Lord Malloch-Brown: My Lords, I certainly join the noble Lord in congratulating Ian Martin, a remarkable international civil servant who began his career here in the UK with Amnesty International. All parties would agree that he has played an extraordinary role. The renewal of UNMIN is just coming up. At this point, the Government of Nepal have yet to make a request for what continuing capacity they want but, while we must balance the needs of all these missions and their budgetary consequences, we do not want to wind up DDR activities in Nepal prematurely.

Baroness Verma: My Lords, given that Great Britain is a large donor country to Nepal, what is it doing to address with the Nepalese Government the increasing incidence of violence against women? How do the Government track the aid given to Nepal?

Lord Malloch-Brown: My Lords, as the noble Baroness correctly points out, we are indeed one of the major donors to Nepal. I should say that over the past 10 years there has been a striking reduction in the incidence of poverty in Nepal. Aid and development are working despite the difficult political situation. Moreover, we do a lot on gender issues in the country.

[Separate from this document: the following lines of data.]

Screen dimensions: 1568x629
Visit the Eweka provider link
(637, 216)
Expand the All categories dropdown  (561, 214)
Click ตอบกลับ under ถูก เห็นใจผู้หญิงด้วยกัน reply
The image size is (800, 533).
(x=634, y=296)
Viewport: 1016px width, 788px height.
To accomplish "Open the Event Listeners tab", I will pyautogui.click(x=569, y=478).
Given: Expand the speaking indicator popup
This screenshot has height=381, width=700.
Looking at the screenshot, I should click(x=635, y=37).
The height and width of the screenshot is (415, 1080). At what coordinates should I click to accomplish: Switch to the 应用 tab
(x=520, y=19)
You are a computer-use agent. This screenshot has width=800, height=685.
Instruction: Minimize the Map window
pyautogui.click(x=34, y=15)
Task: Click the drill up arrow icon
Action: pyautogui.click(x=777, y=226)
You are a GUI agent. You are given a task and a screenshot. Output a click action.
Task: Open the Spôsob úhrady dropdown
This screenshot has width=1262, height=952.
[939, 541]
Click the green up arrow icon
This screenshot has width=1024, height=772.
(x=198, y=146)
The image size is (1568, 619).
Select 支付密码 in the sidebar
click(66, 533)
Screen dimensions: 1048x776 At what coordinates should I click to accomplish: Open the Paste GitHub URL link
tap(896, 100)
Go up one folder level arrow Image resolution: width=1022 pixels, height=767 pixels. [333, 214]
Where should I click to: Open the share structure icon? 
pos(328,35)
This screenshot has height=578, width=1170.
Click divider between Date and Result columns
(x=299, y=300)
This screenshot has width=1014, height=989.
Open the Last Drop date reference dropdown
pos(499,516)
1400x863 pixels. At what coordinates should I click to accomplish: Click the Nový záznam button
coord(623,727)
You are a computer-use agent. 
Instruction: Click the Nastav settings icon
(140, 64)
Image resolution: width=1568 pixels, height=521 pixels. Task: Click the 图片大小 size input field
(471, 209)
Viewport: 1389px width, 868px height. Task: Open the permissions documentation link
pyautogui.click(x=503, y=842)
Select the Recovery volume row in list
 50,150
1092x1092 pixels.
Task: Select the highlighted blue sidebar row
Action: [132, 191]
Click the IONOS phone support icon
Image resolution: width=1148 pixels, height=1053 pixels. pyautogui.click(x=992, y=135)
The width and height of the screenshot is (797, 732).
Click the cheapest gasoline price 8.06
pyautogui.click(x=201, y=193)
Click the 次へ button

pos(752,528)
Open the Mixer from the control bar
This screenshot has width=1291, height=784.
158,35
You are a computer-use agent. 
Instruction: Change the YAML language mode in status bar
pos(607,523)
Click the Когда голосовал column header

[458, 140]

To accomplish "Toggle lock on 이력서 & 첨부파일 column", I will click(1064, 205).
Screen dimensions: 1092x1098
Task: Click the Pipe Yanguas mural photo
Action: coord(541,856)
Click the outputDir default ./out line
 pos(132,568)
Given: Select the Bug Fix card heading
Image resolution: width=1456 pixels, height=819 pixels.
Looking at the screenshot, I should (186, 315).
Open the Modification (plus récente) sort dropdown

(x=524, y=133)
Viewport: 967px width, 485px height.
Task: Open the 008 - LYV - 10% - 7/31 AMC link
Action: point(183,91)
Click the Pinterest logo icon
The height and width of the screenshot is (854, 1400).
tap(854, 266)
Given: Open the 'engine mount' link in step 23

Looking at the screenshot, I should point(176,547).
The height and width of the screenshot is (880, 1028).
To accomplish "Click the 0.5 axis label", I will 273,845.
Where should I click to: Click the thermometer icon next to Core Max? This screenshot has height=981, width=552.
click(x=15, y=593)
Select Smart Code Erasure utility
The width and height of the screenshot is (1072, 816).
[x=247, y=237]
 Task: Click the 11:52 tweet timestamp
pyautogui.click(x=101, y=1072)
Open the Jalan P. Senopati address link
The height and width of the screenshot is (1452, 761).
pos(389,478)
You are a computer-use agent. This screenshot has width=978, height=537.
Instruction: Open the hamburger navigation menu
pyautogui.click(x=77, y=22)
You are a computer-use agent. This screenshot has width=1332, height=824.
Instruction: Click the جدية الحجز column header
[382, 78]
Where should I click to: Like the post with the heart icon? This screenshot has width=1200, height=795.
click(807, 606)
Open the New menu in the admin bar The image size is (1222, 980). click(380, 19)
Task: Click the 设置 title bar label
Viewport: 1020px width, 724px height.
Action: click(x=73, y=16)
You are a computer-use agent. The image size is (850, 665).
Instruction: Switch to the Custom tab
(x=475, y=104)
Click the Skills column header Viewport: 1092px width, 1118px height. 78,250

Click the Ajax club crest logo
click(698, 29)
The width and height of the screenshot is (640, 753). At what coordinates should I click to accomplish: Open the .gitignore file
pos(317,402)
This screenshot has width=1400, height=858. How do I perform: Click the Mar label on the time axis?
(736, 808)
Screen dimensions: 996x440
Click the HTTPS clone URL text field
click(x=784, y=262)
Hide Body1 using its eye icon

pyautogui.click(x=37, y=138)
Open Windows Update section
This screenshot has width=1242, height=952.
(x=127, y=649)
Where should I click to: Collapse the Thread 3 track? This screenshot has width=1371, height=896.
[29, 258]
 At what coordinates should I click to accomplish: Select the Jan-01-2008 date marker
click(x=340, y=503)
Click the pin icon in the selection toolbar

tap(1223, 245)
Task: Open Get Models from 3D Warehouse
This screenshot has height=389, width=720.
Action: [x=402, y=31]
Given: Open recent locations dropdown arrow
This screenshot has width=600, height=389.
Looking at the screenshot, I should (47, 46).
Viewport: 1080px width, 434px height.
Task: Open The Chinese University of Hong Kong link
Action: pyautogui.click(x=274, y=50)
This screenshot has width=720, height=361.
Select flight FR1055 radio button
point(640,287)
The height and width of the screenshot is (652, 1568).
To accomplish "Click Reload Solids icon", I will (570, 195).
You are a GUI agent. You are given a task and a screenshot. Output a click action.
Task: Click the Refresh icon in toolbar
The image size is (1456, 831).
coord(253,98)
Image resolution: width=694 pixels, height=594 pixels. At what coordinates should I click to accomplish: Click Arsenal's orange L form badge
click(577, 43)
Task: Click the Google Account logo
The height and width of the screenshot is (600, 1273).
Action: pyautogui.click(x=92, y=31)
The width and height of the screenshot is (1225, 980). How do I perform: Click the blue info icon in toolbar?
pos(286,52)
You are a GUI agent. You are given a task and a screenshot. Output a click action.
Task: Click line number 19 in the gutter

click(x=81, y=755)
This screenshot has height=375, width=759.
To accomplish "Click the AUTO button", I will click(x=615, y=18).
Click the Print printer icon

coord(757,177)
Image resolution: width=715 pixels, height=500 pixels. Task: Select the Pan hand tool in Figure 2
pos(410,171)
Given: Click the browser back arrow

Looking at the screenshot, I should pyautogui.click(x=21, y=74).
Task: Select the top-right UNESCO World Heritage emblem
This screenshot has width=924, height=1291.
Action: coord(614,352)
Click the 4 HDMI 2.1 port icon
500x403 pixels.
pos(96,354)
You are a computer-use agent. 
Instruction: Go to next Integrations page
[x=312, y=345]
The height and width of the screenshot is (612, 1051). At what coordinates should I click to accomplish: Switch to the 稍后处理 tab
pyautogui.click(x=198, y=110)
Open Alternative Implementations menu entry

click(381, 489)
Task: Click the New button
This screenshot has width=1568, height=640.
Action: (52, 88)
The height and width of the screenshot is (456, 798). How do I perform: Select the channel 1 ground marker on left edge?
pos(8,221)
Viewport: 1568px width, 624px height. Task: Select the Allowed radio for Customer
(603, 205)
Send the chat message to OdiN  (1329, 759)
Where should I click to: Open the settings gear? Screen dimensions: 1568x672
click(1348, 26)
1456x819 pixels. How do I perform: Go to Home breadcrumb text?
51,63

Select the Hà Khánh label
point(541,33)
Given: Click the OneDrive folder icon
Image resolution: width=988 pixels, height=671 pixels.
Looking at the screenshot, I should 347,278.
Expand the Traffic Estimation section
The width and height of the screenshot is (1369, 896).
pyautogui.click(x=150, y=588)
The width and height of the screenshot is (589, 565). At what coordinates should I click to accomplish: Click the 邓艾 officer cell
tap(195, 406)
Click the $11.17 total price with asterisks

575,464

Lord Elton: My Lords, is it the case that the Nepalese army, which had custody of 15 year-old Maina Sunuwar when she died in February 2004, is still refusing to give evidence to the police? The army has carried out its own inquiry, but it will not permit the police to cross-examine any of its members.

Lord Malloch-Brown: My Lords, I raised this case with the head of the Nepalese army. At the time he gave me undertakings that the army would co-operate, but I am afraid to have to report to the noble Lord that it has not so far done so.

Earl Attlee: My Lords, is there any truth in the suggestion that the UN has been sending remittances direct to the Nepalese army rather than to the Nepalese Government?

Lord Malloch-Brown: My Lords, for the second time this morning, we will have to get back to the noble Earl.

Baroness Miller of Chilthorne Domer: My Lords, the Government are currently resisting the amendment tabled by my noble friend Lord Goodhart that attempts to define the difference between a freedom fighter and a terrorist. Can the Minister explain what the Government see as the difference between the two in a country that does not have free and fair elections?